Trump in court as lawyers fight to overturn verdict in E. Jean Carroll sex abuse trial

NEW YORK — Walking off the campaign trail into a courtroom, Donald Trump watched silently Friday as one of his lawyers fought to overturn a verdict that found the former president liable for sexual abuse and defamation.

The Republican nominee and his accuser, E. Jean Carroll, a writer, sat at tables about 15 feet apart in a federal appeals courtroom. Trump did not greet or look at Carroll as he walked directly past her on the way in and out, but he shook his head at times, such as when Carroll’s lawyer said he had sexually assaulted her.

Trump attorney D. John Sauer told judges on the 2nd U.S. Circuit Court of Appeals that the civil trial in Carroll’s lawsuit was tainted by improper evidence.

“This case is a classic example of implausible allegations supported by highly inflammatory and inadmissible evidence,” Sauer said, noting that the jury was allowed to consider evidence such as the infamous “Access Hollywood” tape in which Trump bragged years ago about grabbing women’s genitals.

Carroll’s attorney, Roberta Kaplan, told the justices that the evidence in question was appropriate and that there was sufficient evidence in the nearly two-week trial regarding Carroll’s claim that Trump assaulted her in a fitting room at a luxury department store decades ago.
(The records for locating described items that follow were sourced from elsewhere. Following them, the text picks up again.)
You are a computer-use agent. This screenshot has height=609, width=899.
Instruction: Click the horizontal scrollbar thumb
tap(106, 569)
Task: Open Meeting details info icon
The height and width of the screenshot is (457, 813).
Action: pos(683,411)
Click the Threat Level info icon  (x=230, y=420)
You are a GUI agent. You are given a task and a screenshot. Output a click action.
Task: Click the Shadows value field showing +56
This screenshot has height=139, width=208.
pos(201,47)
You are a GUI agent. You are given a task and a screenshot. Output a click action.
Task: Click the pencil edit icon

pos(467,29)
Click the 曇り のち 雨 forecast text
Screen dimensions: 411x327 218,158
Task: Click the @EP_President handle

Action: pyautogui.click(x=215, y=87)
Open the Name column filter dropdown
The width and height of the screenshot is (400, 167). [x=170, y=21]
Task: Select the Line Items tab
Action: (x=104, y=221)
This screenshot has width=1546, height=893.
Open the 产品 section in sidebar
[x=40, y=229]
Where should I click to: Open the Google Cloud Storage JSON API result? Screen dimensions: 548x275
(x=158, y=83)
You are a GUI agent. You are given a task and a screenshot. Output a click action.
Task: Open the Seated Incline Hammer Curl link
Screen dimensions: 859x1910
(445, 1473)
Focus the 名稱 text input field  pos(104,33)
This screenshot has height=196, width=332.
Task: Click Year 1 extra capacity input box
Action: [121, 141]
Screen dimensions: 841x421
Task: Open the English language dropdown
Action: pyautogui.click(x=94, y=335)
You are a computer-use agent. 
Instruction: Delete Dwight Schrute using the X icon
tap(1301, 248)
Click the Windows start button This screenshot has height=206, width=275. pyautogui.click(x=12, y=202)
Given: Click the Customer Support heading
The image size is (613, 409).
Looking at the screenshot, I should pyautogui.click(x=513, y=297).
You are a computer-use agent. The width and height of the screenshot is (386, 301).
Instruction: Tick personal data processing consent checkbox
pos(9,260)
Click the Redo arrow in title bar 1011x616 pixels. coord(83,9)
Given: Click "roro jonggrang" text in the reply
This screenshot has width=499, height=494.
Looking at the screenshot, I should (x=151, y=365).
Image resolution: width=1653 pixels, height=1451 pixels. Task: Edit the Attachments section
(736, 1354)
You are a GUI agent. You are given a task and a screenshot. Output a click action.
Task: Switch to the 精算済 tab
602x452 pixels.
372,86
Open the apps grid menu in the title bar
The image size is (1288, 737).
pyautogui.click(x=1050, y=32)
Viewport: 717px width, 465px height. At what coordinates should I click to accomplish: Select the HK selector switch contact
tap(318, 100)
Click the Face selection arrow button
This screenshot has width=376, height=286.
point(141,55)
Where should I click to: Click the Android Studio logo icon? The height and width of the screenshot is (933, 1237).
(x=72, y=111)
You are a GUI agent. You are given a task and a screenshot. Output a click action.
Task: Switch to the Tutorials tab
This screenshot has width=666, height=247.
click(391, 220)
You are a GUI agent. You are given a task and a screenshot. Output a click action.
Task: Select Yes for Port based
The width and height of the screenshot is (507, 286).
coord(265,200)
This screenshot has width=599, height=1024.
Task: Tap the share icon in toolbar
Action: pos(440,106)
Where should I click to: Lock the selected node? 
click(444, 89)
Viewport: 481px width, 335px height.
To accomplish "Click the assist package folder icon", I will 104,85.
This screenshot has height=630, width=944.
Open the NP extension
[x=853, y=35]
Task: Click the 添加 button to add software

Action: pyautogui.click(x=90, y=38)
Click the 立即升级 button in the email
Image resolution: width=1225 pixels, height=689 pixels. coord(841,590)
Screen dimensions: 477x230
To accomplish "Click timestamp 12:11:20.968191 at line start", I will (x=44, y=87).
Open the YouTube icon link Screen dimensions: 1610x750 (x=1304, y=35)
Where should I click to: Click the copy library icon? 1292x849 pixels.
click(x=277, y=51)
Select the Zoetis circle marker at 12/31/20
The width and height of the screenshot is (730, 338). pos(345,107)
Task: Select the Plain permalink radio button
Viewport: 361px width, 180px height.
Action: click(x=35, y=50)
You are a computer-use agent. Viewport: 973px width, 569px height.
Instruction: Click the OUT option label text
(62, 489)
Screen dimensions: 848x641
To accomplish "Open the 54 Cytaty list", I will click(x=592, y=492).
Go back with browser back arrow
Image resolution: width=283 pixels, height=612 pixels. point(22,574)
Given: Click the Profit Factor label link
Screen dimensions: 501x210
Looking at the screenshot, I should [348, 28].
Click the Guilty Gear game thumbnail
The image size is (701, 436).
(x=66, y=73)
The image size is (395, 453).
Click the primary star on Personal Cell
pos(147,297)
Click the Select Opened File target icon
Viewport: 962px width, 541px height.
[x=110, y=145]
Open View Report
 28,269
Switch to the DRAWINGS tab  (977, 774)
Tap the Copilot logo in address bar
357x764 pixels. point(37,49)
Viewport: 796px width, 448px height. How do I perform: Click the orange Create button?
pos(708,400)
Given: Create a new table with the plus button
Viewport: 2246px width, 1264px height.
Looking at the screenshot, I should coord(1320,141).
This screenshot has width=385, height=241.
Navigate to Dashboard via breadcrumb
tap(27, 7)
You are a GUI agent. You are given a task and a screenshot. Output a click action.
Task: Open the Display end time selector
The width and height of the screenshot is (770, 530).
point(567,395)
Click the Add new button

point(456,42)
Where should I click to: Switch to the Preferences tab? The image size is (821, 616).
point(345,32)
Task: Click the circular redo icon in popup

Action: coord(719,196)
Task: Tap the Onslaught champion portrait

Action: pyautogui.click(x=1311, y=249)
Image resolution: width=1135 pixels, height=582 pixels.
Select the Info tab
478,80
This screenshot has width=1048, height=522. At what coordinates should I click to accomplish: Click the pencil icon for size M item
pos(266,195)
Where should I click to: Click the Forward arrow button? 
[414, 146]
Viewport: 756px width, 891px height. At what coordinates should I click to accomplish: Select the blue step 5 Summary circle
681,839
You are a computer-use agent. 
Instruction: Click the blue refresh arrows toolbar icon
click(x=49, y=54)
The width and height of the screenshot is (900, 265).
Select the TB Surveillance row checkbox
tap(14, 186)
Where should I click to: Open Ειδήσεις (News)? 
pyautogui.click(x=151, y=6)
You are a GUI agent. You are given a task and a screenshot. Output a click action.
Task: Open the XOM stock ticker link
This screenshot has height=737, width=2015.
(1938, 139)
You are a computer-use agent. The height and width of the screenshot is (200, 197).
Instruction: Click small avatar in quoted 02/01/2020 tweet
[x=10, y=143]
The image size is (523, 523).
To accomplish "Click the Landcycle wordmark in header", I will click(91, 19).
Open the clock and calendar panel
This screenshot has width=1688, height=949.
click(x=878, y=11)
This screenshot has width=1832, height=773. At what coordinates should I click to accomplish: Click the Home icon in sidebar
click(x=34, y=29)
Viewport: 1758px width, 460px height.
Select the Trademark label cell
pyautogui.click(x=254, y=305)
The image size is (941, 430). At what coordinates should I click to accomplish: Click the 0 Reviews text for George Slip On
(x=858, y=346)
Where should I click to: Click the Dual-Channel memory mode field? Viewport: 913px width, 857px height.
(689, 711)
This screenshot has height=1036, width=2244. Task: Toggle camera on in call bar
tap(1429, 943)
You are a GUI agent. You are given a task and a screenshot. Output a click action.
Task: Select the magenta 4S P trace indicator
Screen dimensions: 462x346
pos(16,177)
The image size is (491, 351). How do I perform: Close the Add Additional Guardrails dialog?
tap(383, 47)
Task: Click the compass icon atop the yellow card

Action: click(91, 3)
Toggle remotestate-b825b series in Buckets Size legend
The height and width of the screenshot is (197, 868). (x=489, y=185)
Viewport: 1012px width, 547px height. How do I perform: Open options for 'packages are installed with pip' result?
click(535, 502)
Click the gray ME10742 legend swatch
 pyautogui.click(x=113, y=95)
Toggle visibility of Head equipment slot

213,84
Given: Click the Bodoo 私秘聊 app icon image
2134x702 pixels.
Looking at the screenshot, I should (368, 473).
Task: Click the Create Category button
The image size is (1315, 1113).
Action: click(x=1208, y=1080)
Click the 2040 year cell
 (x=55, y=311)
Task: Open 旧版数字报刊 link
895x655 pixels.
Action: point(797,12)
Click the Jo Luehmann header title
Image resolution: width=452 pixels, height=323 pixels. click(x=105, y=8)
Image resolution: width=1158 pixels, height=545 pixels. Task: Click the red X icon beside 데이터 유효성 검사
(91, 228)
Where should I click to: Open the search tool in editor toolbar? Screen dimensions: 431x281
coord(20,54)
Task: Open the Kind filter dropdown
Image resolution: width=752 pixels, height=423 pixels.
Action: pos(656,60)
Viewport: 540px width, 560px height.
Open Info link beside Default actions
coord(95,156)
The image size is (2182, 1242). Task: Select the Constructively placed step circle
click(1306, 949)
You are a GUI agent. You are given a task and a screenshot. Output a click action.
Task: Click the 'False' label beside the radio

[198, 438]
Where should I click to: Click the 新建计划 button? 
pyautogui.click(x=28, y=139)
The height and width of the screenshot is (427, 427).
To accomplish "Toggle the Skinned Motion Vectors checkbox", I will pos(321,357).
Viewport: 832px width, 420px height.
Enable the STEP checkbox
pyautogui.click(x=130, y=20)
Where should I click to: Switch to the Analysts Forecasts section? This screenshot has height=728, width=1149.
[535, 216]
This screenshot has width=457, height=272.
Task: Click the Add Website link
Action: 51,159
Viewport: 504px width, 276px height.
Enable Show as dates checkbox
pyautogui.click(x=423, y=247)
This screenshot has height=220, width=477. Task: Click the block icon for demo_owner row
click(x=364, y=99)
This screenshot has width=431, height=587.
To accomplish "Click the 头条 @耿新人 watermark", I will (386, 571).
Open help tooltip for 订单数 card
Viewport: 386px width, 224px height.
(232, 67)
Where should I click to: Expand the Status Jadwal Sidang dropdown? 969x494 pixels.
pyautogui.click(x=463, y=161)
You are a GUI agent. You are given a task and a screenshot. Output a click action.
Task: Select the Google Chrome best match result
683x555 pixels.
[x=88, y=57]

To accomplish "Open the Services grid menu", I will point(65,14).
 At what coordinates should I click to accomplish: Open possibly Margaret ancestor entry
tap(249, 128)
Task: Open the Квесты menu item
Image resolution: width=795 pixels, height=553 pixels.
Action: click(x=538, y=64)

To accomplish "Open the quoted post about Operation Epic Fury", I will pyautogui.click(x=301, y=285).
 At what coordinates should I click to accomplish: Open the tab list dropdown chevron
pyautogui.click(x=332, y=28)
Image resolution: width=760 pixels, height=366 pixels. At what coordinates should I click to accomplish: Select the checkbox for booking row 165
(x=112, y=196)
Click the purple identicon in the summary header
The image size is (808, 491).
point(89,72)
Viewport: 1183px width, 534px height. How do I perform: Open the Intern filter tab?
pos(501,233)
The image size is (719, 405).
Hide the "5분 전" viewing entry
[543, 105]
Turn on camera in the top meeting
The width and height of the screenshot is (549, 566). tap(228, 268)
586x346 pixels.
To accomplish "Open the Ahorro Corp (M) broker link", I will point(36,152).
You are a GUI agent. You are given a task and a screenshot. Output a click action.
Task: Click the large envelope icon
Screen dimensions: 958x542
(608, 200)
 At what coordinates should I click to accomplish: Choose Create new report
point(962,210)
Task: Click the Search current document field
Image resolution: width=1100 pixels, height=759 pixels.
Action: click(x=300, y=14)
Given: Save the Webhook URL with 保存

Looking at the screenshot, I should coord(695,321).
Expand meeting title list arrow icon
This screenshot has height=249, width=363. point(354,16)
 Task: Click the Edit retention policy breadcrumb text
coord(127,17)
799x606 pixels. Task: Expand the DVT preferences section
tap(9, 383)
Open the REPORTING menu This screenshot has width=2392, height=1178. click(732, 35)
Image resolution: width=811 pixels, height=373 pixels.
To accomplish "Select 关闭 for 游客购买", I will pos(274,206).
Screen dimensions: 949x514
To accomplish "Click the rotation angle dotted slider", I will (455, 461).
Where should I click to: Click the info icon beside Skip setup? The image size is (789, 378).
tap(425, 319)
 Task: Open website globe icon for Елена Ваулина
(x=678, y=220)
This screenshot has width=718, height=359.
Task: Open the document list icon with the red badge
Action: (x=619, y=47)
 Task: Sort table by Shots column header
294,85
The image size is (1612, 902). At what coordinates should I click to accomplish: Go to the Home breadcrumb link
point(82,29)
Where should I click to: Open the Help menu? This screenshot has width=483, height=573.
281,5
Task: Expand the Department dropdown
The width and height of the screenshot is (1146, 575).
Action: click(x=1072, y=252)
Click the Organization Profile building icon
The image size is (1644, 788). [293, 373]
“E. Jean Carroll brought this case because Donald Trump sexually assaulted her in 1996 in a dressing room at Bergdorf Goodman and then smeared her in 2022 by saying she was crazy and made the whole thing up,” Kaplan said.

Carroll, who later stood with Kaplan outside the courthouse, declined to comment.

Trump left the courthouse in a motorcade, then delivered a lengthy diatribe against the case at Trump Tower, where he repeated that Carroll — and other women who have accused him of sexual assault — were making it all up.